> [Provided data]

++++++

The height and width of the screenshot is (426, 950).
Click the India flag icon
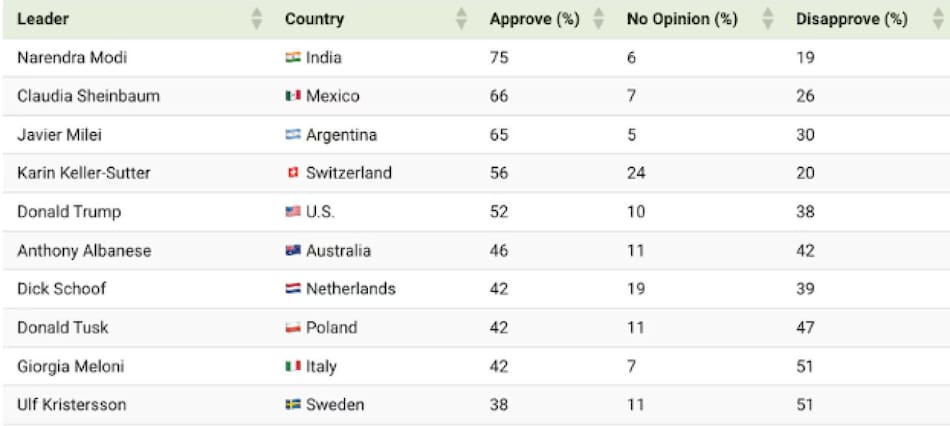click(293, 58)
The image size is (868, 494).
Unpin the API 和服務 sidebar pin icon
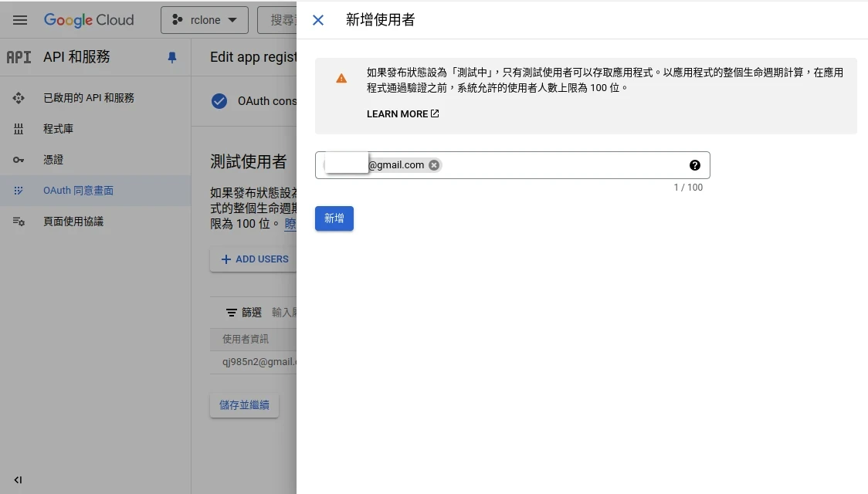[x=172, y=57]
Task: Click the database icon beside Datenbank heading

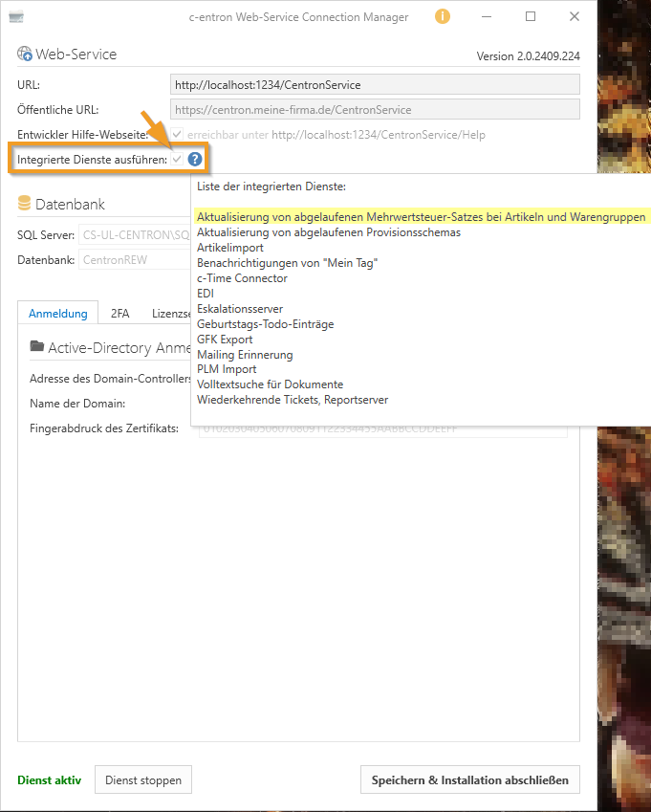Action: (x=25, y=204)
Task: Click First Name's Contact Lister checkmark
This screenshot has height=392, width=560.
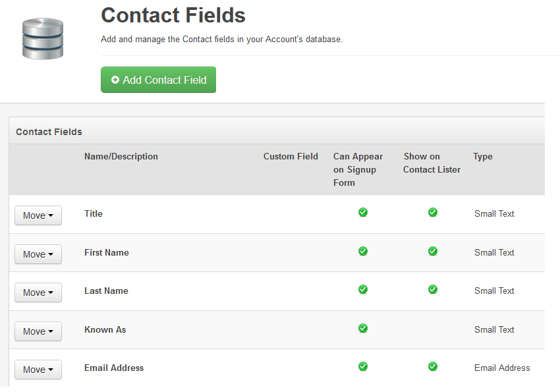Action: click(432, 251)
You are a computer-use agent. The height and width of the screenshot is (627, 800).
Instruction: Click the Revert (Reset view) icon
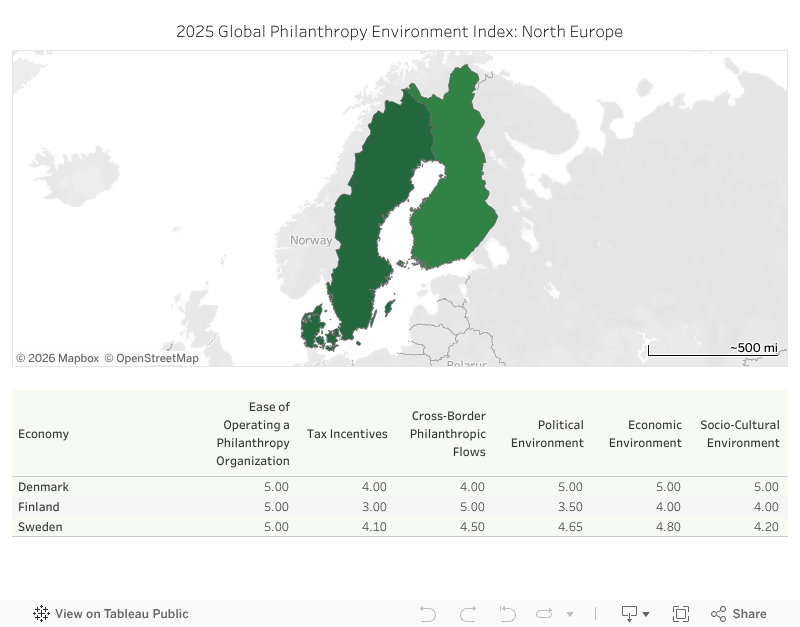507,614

++++++

> [Requirement]
The material above is to be repeated word for word, with no images kept.

> [Answer box]
The height and width of the screenshot is (426, 950).
Click the India flag icon
click(293, 58)
The image size is (868, 494).
Unpin the API 和服務 sidebar pin icon
[x=172, y=57]
Task: Click the database icon beside Datenbank heading

Action: (x=25, y=204)
Task: Click First Name's Contact Lister checkmark
This screenshot has height=392, width=560.
Action: click(432, 251)
You are a computer-use agent. The height and width of the screenshot is (627, 800).
Instruction: Click the Revert (Reset view) icon
507,614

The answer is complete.